Será que agora pega?
A Lei da Liberdade Econômica (Lei nº 13.874, de 20 de setembro de 2019) foi muito comentada e discutida pela sociedade em geral. Críticas e elogios caminharam juntos.
Até aqueles que não tem no Direito o seu dia-a-dia comemoraram e debateram as “novidades” da lei. Por que as aspas? Simples: boa parte das “novidades” abordadas nas rodas de conversas não passam de uma intenção, boa sem dúvida, de reforçar princípios e regras que já existiam em nosso ordenamento, mas eram distorcidas, ignoradas ou simplesmente mal aplicadas.
Antes de passar a abordar alguns exemplos, conto uma experiência curiosa, mas marcante. Ainda enquanto frequentava os bancos universitários para graduação em Direito, fui assistir a uma palestra de um conhecido jurista em matéria processual, que comentava as então novas mudanças nas regras do agravo de instrumento. Ao final, ouvi com surpresa algo assim: “Será que a lei pega? É, no Brasil, tem disso: tem lei que pega e lei que não pega.” Me surpreendi. Mas confesso que a surpresa não durou muito. Vi, na prática, que aquela lei “não pegou” muito, ao menos não nos primeiros anos de vigência.
E não foi somente a lei do agravo que não pegou. Vemos em nosso ordenamento alguns exemplos disso (e aqui vou me ater a matéria civil e contratual) e que a Lei da Liberdade Econômica veio para colocar em prática, forçar o cumprimento da norma ou reforçar a intenção do legislador.
A desconsideração da personalidade jurídica é um bom exemplo. A instituição, incluída pelo Código Civil de 2002, inexistente no anterior, embora já aplicada pela jurisprudência, pegou (até demais): foi muito aceita e empregada de forma ampla, distorcendo muitas vezes a letra da lei. Bastava a pessoa jurídica não pagar a condenação (não ter condições financeiras para tanto), que o credor pedia a desconsideração da personalidade jurídica para atingir os bens dos sócios. Na maior parte das vezes, embora não fosse essa a intenção do legislador, o juiz desconsiderava a personalidade jurídica, mesmo sem estarem presentes quaisquer dos requisitos legais.

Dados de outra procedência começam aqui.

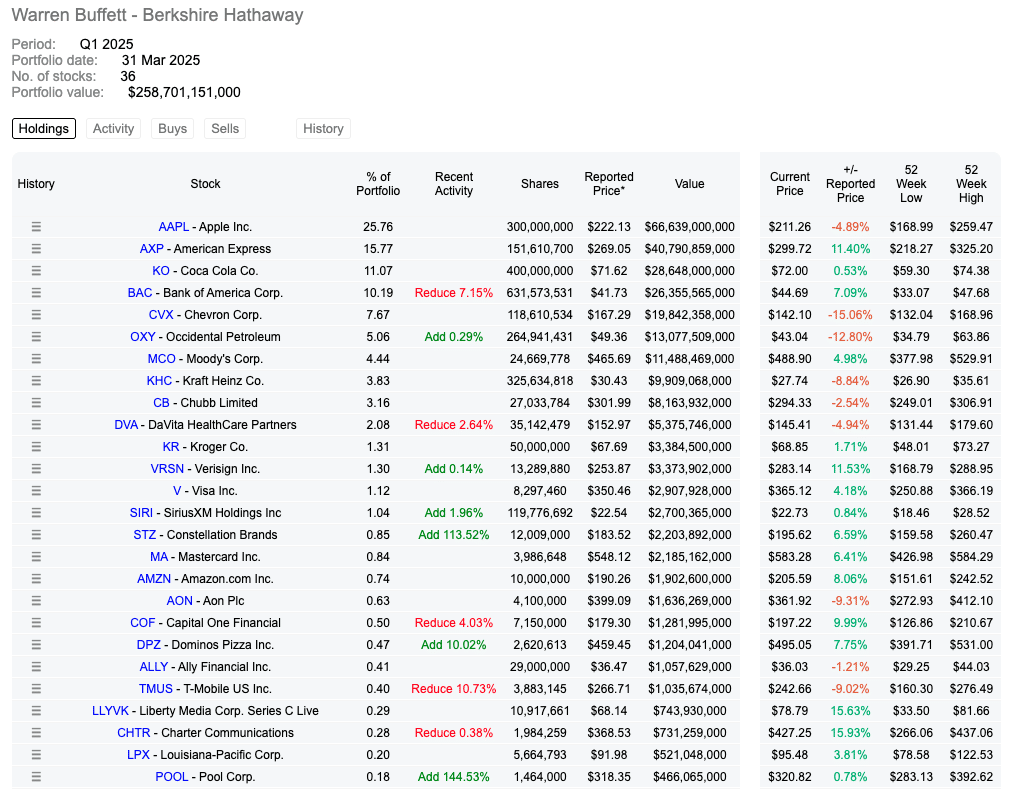The height and width of the screenshot is (789, 1015).
Task: Switch to the Activity tab
Action: (x=113, y=128)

Com isso, foi colocada em xeque a separação do patrimônio dos sócios do da pessoa jurídica e a responsabilidade limitada dos sócios.
Neste sentido, a Lei de Liberdade Econômica andou bem ao tratar o tema, deixar claro que a pessoa jurídica não se confunde com a dos sócios (o que não é novidade em nosso ordenamento, mas vinha sendo relegada ao ostracismo) e, também, incluir que apenas é cabível contra aquele que se beneficiou do abuso da personalidade jurídica (este último, aí sim, uma novidade). Por certo, a falta de dinheiro, por si só, tal como vinha ocorrendo, não justifica tal extrema medida, que pode desestimular o empreendedorismo. Espera-se que agora, com as novas e nem tão novas regras, a desconsideração da personalidade jurídica seja finalmente aplicada da maneira como sempre pretendeu o legislador.

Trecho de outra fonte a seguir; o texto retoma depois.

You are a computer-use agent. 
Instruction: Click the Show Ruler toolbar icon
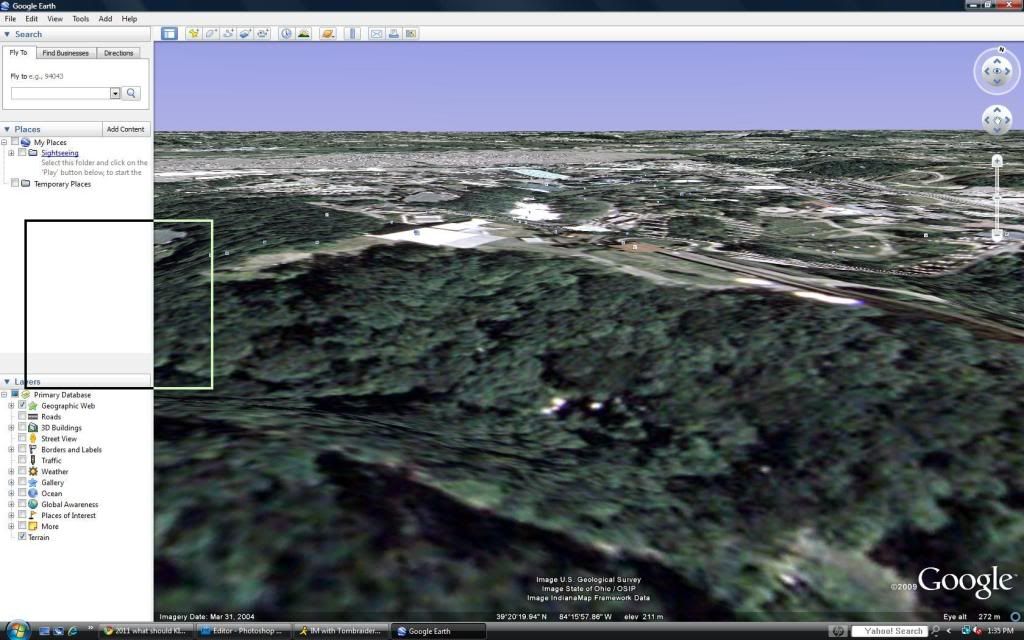point(351,33)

A Lei da Liberdade Econômica trouxe também avanços e simplificação para a constituição de novas sociedades e até mesmo registros de atos societários, enfim, visou a estimular o empreendedorismo. Dentre as medidas, muitos comemoraram a possibilidade de uma sociedade ser constituída por apenas uma pessoa. Não vamos discutir a semântica (sociedade x uma pessoa), mas tal previsão não trouxe novidade, pois já existia a Empresa Individual de Responsabilidade Limitada – EIRELI, que sequer foi revogada ou tratada pela lei, gerando discussões sobre o tema.
É certo que a EIRELI depende de capital social mínimo e a sociedade unipessoal não. Bastava, então, retirar tal exigência da EIRELI, ao invés de tentar reinventar o que já existia ou tratar como novidade o que não é. E, novamente, neste âmbito, embora também já fosse presente no ordenamento, ficou expressamente previsto que somente o patrimônio social da empresa responderá pelas dívidas da empresa individual de responsabilidade limitada, salvo os casos de fraude. Espera-se, que com tanto esforço em deixar o tema claro, tal limitação de responsabilidade finalmente “pegue”.

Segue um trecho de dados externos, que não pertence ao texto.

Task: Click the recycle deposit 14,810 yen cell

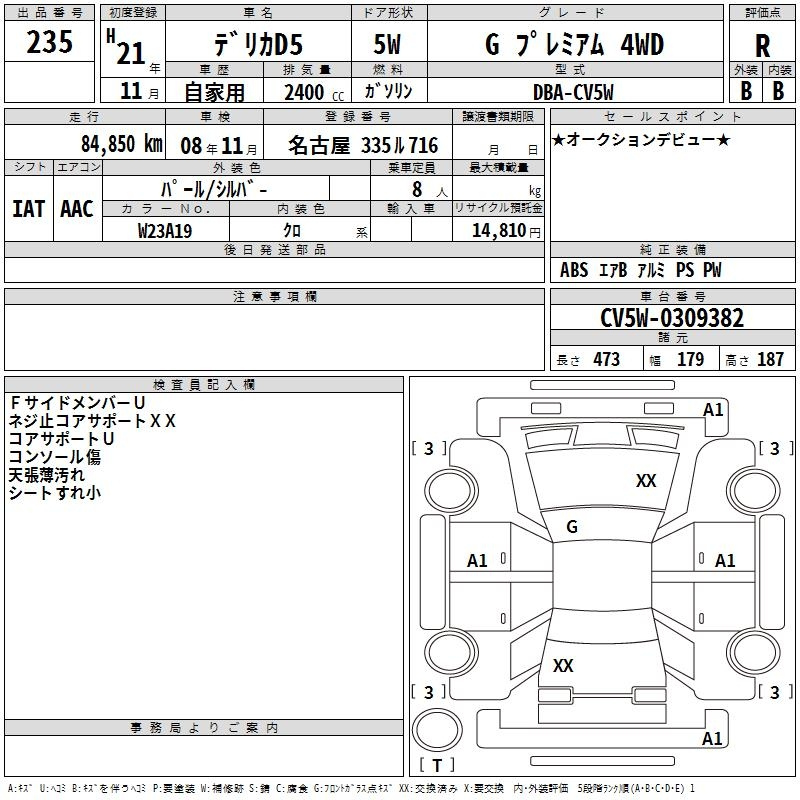Action: click(x=498, y=230)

Finalmente, para não me estender, menciono a função social dos contratos, a boa-fé, a autonomia de vontade, também tratados na Lei da Liberdade Econômica, como exemplos de temas já previstos em nosso ordenamento, ainda que alguns deles de forma geral ou genérica, porém expressa. Deveria ser o suficiente para a sua ampla aplicação. Porém, na prática, não foi. O destaque dado pela Lei da Liberdade Econômica veio a enfatizar e até mesmo detalhar, sempre na intenção de facilitar e encorajar a sua aplicação.
Será que agora tudo isso pega, colaborando para o desenvolvimento e crescimento econômicos do País?